→ **WHAT IS REQUIRED**: The data should be transcribed in its entirety, word for word.

→ **DATA SUPPLIED**:

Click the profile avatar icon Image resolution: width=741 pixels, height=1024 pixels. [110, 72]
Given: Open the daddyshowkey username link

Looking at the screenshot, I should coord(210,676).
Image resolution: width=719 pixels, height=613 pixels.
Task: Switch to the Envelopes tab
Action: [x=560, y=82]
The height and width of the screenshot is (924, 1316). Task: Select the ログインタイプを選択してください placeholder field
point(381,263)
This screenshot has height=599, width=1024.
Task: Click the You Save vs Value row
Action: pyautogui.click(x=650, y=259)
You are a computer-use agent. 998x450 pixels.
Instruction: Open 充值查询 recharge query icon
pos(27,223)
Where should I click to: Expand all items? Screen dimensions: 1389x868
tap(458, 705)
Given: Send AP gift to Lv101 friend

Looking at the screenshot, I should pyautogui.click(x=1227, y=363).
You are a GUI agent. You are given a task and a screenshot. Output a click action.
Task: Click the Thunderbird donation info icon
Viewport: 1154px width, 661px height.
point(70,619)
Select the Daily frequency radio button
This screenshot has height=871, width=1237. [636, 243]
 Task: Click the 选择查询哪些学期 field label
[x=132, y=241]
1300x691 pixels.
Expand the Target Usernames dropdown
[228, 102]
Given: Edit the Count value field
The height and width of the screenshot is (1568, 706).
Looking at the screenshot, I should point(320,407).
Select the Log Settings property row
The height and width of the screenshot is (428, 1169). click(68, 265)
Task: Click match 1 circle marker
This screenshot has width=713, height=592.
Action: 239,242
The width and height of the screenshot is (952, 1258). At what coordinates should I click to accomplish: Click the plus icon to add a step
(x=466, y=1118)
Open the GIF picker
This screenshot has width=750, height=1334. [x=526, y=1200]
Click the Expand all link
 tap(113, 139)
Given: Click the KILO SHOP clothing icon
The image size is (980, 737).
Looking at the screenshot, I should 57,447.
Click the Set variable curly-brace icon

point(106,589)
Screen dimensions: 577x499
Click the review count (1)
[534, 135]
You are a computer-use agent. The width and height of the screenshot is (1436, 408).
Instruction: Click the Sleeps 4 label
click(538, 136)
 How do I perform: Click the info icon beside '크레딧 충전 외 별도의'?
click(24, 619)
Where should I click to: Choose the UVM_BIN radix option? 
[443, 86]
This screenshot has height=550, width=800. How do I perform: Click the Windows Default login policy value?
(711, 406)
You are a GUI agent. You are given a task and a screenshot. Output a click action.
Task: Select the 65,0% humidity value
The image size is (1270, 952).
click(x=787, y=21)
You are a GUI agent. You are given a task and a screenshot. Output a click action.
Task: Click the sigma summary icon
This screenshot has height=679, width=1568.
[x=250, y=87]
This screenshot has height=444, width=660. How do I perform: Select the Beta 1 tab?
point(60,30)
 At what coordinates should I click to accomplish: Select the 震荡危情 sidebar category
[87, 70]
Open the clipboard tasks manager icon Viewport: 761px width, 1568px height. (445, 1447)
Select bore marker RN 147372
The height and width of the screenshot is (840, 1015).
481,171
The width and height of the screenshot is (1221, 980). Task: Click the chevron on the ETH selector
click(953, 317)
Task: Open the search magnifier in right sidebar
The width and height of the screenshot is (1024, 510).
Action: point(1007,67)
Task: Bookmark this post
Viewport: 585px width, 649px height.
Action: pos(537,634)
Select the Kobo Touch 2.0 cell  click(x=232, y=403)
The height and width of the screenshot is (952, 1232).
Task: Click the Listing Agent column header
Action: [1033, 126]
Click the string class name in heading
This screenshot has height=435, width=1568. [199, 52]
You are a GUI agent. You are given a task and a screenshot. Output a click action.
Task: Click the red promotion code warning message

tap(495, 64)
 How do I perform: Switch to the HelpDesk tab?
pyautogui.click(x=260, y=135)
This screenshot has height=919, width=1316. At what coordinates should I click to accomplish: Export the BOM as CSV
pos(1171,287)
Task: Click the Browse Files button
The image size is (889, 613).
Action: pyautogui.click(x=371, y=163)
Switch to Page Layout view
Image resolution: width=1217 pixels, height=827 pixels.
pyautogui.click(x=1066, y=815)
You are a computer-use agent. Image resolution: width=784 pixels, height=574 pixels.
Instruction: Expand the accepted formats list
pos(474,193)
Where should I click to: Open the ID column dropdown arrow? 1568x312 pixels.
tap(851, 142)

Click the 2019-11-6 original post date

→ **REPLY TO THE TASK**:
Click the profile avatar icon Image resolution: width=741 pixels, height=1024 pixels. [110, 72]
Given: Open the daddyshowkey username link

Looking at the screenshot, I should coord(210,676).
Image resolution: width=719 pixels, height=613 pixels.
Task: Switch to the Envelopes tab
Action: [x=560, y=82]
The height and width of the screenshot is (924, 1316). Task: Select the ログインタイプを選択してください placeholder field
point(381,263)
This screenshot has height=599, width=1024.
Task: Click the You Save vs Value row
Action: pyautogui.click(x=650, y=259)
You are a computer-use agent. 998x450 pixels.
Instruction: Open 充值查询 recharge query icon
pos(27,223)
Where should I click to: Expand all items? Screen dimensions: 1389x868
tap(458, 705)
Given: Send AP gift to Lv101 friend

Looking at the screenshot, I should pyautogui.click(x=1227, y=363).
You are a GUI agent. You are given a task and a screenshot. Output a click action.
Task: Click the Thunderbird donation info icon
Viewport: 1154px width, 661px height.
point(70,619)
Select the Daily frequency radio button
This screenshot has height=871, width=1237. [636, 243]
 Task: Click the 选择查询哪些学期 field label
[x=132, y=241]
1300x691 pixels.
Expand the Target Usernames dropdown
[228, 102]
Given: Edit the Count value field
The height and width of the screenshot is (1568, 706).
Looking at the screenshot, I should point(320,407).
Select the Log Settings property row
The height and width of the screenshot is (428, 1169). click(68, 265)
Task: Click match 1 circle marker
This screenshot has width=713, height=592.
Action: 239,242
The width and height of the screenshot is (952, 1258). At what coordinates should I click to accomplish: Click the plus icon to add a step
(x=466, y=1118)
Open the GIF picker
This screenshot has width=750, height=1334. [x=526, y=1200]
Click the Expand all link
 tap(113, 139)
Given: Click the KILO SHOP clothing icon
The image size is (980, 737).
Looking at the screenshot, I should 57,447.
Click the Set variable curly-brace icon

point(106,589)
Screen dimensions: 577x499
Click the review count (1)
[534, 135]
You are a computer-use agent. The width and height of the screenshot is (1436, 408).
Instruction: Click the Sleeps 4 label
click(538, 136)
 How do I perform: Click the info icon beside '크레딧 충전 외 별도의'?
click(24, 619)
Where should I click to: Choose the UVM_BIN radix option? 
[443, 86]
This screenshot has height=550, width=800. How do I perform: Click the Windows Default login policy value?
(711, 406)
You are a GUI agent. You are given a task and a screenshot. Output a click action.
Task: Select the 65,0% humidity value
The image size is (1270, 952).
click(x=787, y=21)
You are a GUI agent. You are given a task and a screenshot. Output a click action.
Task: Click the sigma summary icon
This screenshot has height=679, width=1568.
[x=250, y=87]
This screenshot has height=444, width=660. How do I perform: Select the Beta 1 tab?
point(60,30)
 At what coordinates should I click to accomplish: Select the 震荡危情 sidebar category
[87, 70]
Open the clipboard tasks manager icon Viewport: 761px width, 1568px height. (445, 1447)
Select bore marker RN 147372
The height and width of the screenshot is (840, 1015).
481,171
The width and height of the screenshot is (1221, 980). Task: Click the chevron on the ETH selector
click(953, 317)
Task: Open the search magnifier in right sidebar
The width and height of the screenshot is (1024, 510).
Action: point(1007,67)
Task: Bookmark this post
Viewport: 585px width, 649px height.
Action: pos(537,634)
Select the Kobo Touch 2.0 cell  click(x=232, y=403)
The height and width of the screenshot is (952, 1232).
Task: Click the Listing Agent column header
Action: [1033, 126]
Click the string class name in heading
This screenshot has height=435, width=1568. [199, 52]
You are a GUI agent. You are given a task and a screenshot. Output a click action.
Task: Click the red promotion code warning message

tap(495, 64)
 How do I perform: Switch to the HelpDesk tab?
pyautogui.click(x=260, y=135)
This screenshot has height=919, width=1316. At what coordinates should I click to accomplish: Export the BOM as CSV
pos(1171,287)
Task: Click the Browse Files button
The image size is (889, 613).
Action: pyautogui.click(x=371, y=163)
Switch to Page Layout view
Image resolution: width=1217 pixels, height=827 pixels.
pyautogui.click(x=1066, y=815)
You are a computer-use agent. Image resolution: width=784 pixels, height=574 pixels.
Instruction: Expand the accepted formats list
pos(474,193)
Where should I click to: Open the ID column dropdown arrow? 1568x312 pixels.
tap(851, 142)

Click the 2019-11-6 original post date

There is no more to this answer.